Collected data entries
═══
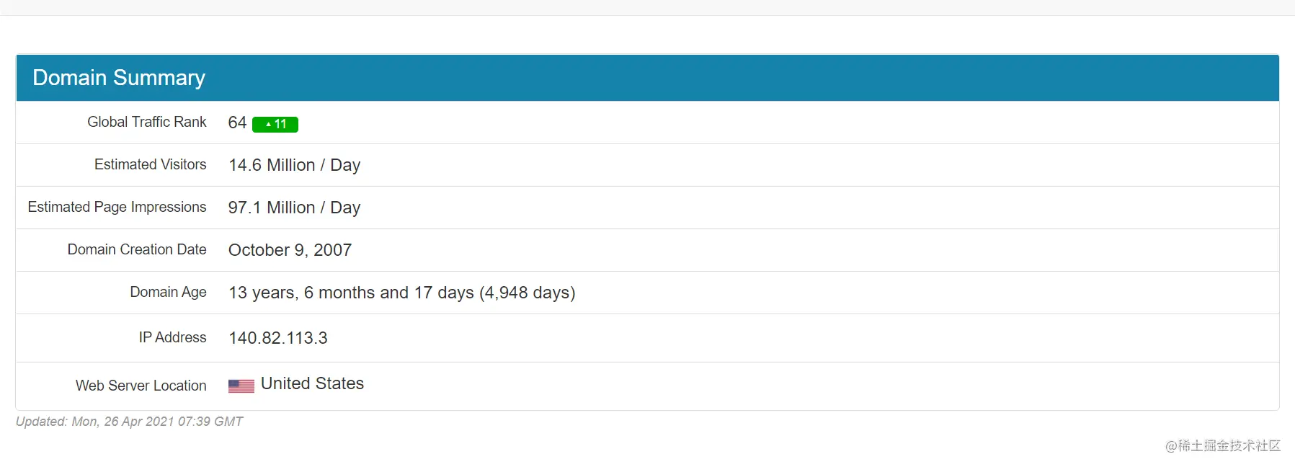
Task: Click the October 9, 2007 date
Action: tap(290, 250)
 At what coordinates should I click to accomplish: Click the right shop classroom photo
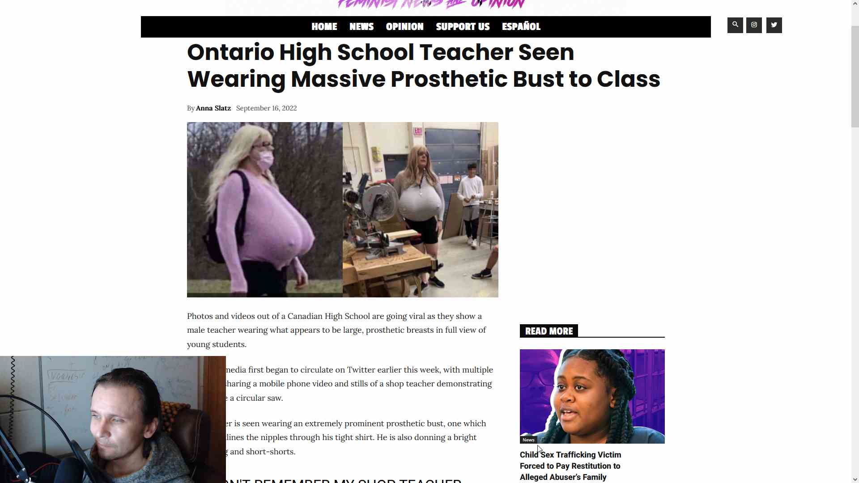pos(421,210)
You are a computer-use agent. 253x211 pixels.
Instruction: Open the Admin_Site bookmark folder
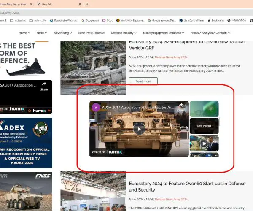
═══
### Aim of the exercise
Copy out every row above word for word, keeping its lines in their original order. Leave out the pictures.

### Complete response
Task: Click the October 9, 2007 date
Action: tap(290, 250)
 At what coordinates should I click to accomplish: Click the right shop classroom photo
pos(421,210)
You are a computer-use agent. 253x211 pixels.
Instruction: Open the Admin_Site bookmark folder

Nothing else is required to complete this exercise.